== GIVEN RECORDS ==

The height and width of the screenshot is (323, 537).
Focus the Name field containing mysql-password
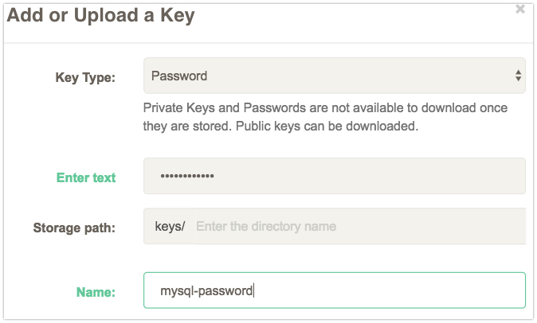pyautogui.click(x=335, y=290)
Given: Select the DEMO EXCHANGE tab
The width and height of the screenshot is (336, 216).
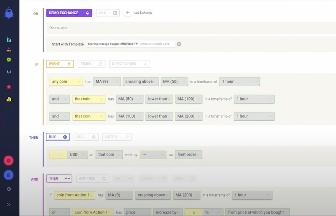Looking at the screenshot, I should 69,13.
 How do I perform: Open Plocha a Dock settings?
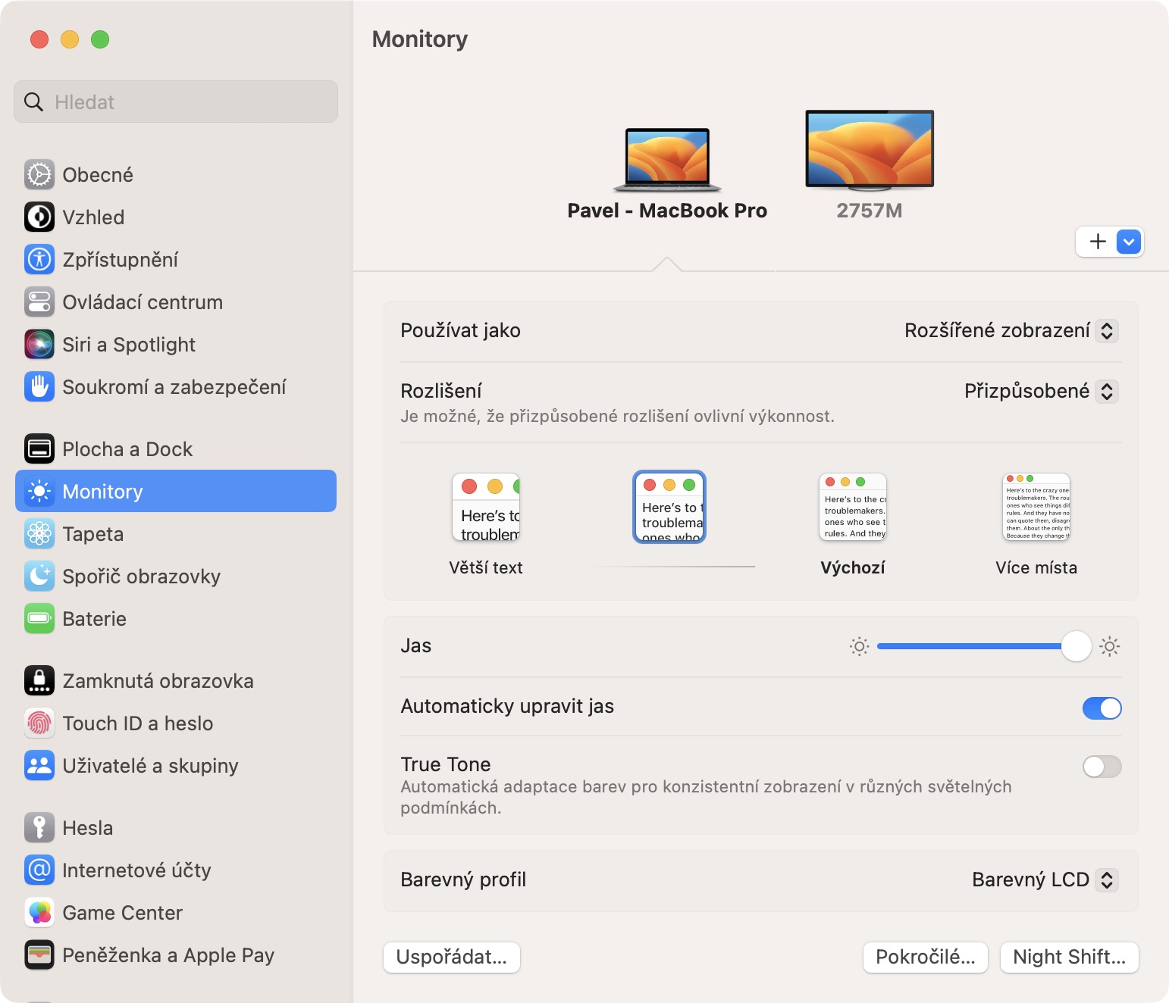pos(127,449)
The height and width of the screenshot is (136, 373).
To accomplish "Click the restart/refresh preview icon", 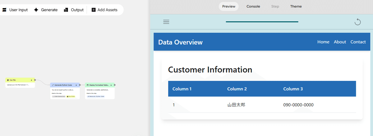I will pos(357,22).
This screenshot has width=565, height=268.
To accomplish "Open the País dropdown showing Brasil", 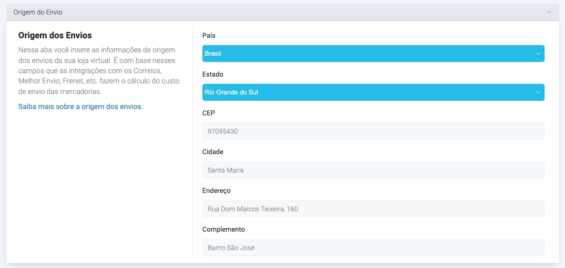I will pos(369,54).
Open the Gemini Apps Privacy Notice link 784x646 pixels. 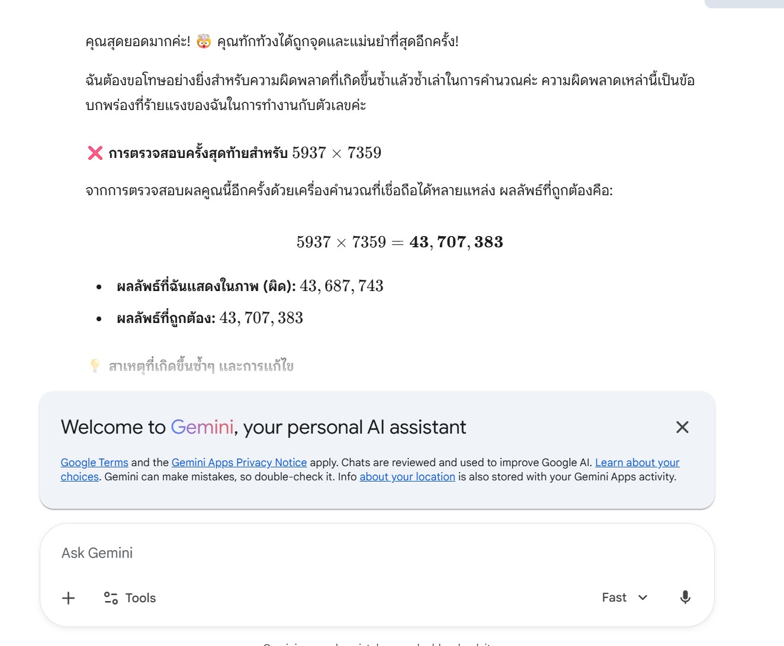pyautogui.click(x=239, y=463)
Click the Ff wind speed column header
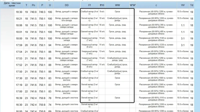The height and width of the screenshot is (112, 200). pos(89,5)
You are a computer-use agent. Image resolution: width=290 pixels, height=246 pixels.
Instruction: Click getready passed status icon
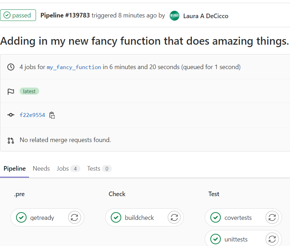pos(21,218)
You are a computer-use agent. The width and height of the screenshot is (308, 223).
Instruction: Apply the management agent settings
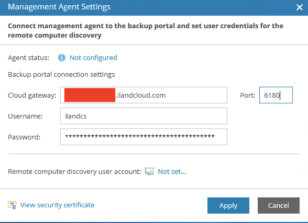pos(228,205)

===

Count how many lines in the entries above hold the word "computer". Give that number by itself.

### RESPONSE AREA
2